Overcoming ‘cold-start’ problem
While the concept of learning from previous projections is powerful, it raises a practical question: how does an agent build its initial memory, since there is no correct example for learning? Researchers address this “cold-start” problem with a practical approach.
Fang explained that Devs may first define a strong evaluation metric rather than the requirement of a correct “gold” trajectory upfront. This metric, which can be the rule-based or even another LLM, scores the quality of the performance of an agent. “Once the metric is in place, we allow the state -of -the -art model to find within the agent workflow and maintain the projections receiving the highest score,” Fang said. This process makes a initial set bootstrapy of rapidly useful memories, allowing a new agent to gain momentum without comprehensive manual programming.
MEMP in action
To test the framework, the team applied Memp on top of powerful LLM such as GPT-4o, Cloud 3.5 Sonnet and Qwen2.5, evaluating them on complex functions such as domestic work in the alforld benchmark and informing in the travelplanler. The results showed that by building and recovering procedural memory, an agent was allowed to use its previous experience effectively and reuse.
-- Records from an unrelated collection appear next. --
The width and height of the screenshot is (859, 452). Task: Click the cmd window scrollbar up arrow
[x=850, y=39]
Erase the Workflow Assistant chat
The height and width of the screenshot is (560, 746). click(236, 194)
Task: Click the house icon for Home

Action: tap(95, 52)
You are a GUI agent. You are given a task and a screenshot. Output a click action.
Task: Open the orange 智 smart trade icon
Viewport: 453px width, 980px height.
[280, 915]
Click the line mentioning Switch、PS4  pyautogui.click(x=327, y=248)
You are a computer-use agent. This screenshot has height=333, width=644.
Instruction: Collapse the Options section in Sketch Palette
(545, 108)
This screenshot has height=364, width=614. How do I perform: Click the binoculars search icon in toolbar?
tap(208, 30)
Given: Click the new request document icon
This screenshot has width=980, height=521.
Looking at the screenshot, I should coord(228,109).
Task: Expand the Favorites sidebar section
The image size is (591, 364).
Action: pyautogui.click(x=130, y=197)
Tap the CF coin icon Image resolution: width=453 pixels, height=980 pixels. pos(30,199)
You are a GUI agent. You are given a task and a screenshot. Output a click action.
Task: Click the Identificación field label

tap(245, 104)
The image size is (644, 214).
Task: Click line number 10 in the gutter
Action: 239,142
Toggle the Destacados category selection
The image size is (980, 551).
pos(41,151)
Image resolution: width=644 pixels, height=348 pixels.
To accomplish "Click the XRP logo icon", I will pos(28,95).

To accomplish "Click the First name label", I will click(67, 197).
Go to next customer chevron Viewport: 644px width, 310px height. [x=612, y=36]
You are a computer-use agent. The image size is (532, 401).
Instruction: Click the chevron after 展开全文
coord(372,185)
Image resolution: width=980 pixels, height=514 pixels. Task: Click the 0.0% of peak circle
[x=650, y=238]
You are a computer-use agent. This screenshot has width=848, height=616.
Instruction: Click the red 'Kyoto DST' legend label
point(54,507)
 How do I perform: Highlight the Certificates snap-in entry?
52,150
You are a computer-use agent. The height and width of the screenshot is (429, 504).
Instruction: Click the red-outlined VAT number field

During the test, MEMP -equipped agents not only achieved high success rates, but became very efficient. They eliminated fruitless exploration and testing-and-testing, causing adequate decrease in both stages and consumption of tokens required to complete a task.

One of the most important conclusions for enterprise applications is that procedural memory is transferable. In an experiment, procedural memory generated by powerful GPT-4O was given to a very small model, Qwen2.5–14B. The small model saw a significant increase in the performance, improved its success rate and reduced the steps required to complete the tasks.
According to Fang, it works because small models often handle simple, single-step actions well, but when it comes to long-term planning and logic. Processive memory from large models effectively fills this capacity difference. This suggests that knowledge can be achieved using a state -of -the -art model, then deployed on a small, more cost -effective model without losing the benefits of that experience.
Really on autonomous agents
By equipping agents with memory-update mechanism, MEMP framework allows them to constantly build and refine their procedural knowledge while working in a live environment. Researchers found this agent endowed with “almost consistent, almost linear mastery”.
However, complete autonomy requires the path to overcome another obstruction: many real -world functions, such as building a research report, lacks a simple success signal. To continuously improve, an agent must know if he has done a good job. Fang says that the future lies in using LLM as judges.
“Today we often combine powerful models with hand -designed rules to calculate a full score,” he notes. “It works, but hand -written rules are brittle and difficult to normalize.”
A llm-ac-judge can provide the fine, supervisory response required to an agent to self-recover on subjective functions. This will make the entire learning loop more scalable and strong, which will mark a significant step towards the construction of flexible, adaptable and actually autonomous AI workers required for sophisticated enterprise automation.